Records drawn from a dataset
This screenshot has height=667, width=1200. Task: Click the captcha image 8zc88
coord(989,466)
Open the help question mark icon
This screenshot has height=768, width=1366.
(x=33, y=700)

**PROMPT**.
Could you write out all of the entries precisely as they stand?

**OUTPUT OF THE TASK**.
This screenshot has height=667, width=1200. Task: Click the captcha image 8zc88
coord(989,466)
Open the help question mark icon
This screenshot has height=768, width=1366.
(x=33, y=700)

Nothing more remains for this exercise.